Pada seorang ayah yang telah menelantarkan anaknya bertahun-tahun, maka perlu dipertanyakan tanggung jawab perwaliannya. Al-Qur’an sendiri  sudah mewanti-wanti dan sangat mengecam keras hal tersebut, sebagaimana Firman Allah SWT dalam Q.S an-Nisa (4): 9:

وَلْيَخْشَ الَّذِيْنَ لَوْ تَرَكُوْا مِنْ خَلْفِهِمْ ذُرِّيَّةً ضِعٰفًا خَافُوْا عَلَيْهِمْۖ فَلْيَتَّقُوا اللّٰهَ وَلْيَقُوْلُوْا قَوْلًا سَدِيْدًا

Artinya: “Hendaklah merasa takut orang-orang yang seandainya (mati) meninggalkan setelah mereka, keturunan yang lemah (yang) mereka khawatir terhadapnya. Maka, bertakwalah kepada Allah dan berbicaralah dengan tutur kata yang benar (dalam hal menjaga hak-hak keturunannya)”.

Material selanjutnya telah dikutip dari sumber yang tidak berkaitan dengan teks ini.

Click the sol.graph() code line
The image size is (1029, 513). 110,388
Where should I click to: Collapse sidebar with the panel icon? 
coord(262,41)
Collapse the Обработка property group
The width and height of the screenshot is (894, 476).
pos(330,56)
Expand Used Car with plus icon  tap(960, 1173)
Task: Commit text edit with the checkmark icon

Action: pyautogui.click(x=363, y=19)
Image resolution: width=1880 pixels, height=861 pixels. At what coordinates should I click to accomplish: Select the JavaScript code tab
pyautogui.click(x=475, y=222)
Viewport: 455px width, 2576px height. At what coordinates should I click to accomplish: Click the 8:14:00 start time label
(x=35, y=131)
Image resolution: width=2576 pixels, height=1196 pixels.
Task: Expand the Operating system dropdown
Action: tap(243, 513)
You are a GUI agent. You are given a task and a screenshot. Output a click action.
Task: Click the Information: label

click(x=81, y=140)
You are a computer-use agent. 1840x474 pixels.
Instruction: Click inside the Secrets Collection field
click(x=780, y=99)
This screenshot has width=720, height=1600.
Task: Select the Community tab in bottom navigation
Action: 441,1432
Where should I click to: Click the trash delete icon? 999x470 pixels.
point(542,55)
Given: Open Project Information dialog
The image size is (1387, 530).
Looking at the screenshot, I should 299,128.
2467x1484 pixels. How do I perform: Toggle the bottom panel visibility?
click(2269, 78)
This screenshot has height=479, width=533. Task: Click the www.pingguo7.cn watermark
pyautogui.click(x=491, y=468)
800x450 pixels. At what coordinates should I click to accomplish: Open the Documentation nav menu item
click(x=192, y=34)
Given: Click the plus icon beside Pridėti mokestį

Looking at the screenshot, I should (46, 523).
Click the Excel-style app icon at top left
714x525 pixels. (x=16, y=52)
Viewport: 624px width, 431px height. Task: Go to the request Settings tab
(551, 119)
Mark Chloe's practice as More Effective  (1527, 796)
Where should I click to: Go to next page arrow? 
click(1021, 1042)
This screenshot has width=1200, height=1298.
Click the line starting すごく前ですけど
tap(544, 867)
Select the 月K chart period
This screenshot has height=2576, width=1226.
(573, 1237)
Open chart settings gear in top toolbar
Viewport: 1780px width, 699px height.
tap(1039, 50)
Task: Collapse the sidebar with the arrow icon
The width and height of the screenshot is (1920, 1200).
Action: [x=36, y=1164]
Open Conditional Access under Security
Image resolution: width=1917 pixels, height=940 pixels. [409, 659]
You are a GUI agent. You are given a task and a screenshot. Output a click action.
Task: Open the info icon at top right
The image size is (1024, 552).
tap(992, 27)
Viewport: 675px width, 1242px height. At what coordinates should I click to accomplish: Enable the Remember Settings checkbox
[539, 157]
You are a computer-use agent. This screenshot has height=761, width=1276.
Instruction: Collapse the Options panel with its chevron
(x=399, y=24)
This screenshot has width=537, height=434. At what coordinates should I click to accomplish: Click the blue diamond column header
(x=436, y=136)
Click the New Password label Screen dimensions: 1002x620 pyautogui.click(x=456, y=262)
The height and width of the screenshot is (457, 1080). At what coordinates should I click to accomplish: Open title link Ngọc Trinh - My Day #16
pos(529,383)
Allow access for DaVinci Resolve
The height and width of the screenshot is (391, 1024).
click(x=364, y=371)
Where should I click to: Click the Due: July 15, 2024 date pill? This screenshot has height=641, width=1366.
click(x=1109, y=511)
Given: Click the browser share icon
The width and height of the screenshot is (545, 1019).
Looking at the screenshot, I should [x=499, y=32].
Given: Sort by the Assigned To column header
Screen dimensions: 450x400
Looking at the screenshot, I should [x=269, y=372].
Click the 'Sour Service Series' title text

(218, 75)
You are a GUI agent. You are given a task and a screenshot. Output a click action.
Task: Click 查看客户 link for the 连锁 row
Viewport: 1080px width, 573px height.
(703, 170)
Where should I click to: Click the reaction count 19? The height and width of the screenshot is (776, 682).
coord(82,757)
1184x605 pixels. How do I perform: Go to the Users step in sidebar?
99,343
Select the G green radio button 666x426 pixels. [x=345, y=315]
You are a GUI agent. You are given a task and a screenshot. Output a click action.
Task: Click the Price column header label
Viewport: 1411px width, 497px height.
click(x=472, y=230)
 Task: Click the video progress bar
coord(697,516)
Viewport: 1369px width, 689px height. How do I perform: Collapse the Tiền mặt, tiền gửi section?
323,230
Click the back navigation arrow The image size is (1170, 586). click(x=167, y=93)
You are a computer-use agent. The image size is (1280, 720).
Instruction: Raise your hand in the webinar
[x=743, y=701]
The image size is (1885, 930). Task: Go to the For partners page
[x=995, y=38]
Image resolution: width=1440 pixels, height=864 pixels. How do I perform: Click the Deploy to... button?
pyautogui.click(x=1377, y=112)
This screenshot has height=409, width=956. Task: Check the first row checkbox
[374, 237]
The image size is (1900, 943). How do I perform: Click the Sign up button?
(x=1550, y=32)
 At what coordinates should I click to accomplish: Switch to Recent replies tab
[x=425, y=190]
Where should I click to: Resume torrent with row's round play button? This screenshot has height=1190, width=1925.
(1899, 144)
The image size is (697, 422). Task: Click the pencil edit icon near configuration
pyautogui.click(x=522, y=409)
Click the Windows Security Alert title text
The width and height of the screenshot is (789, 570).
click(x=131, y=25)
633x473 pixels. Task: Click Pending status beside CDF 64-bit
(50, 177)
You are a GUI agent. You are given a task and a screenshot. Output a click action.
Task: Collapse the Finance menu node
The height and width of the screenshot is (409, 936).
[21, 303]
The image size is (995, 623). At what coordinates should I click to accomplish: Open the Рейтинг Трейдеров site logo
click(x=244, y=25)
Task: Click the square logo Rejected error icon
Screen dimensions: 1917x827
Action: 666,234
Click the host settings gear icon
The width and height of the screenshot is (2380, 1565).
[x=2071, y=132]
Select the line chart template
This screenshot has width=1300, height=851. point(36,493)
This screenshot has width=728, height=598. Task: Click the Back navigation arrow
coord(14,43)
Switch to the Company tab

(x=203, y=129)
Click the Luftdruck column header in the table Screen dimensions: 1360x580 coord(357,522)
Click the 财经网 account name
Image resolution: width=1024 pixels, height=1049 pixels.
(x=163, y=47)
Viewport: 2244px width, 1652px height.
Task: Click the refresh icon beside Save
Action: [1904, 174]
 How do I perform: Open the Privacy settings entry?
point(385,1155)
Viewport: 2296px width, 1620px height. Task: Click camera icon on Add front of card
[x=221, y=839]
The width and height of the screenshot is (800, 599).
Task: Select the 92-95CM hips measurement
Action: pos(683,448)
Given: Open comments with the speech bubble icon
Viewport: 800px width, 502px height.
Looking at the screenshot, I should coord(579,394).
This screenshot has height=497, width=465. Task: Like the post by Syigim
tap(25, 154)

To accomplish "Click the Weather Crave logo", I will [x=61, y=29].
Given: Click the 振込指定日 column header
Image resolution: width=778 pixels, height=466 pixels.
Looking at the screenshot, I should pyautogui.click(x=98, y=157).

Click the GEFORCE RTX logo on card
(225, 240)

Apakah hikmah perwalian yang diharapkan Islam akan tetap terwujud jika ayah seperti itu tetap menjadi wali? Jika pun ia tetap memiliki hak perwalian, tetapi mengapa tidak jika Undang-Undang memberi ruang untuk memprioritaskan atau minimal memberi kesempatan seorang ibu untuk menjadi wali anak perempuannya. Karena dari sisi kecakapan, kemampuan ibu tentu sudah tidak perlu diragukan lagi. Kekuatannya bertahun-tahun untuk mengasuh dan melindungi putrinya tentu sudah cukup menjadi bukti.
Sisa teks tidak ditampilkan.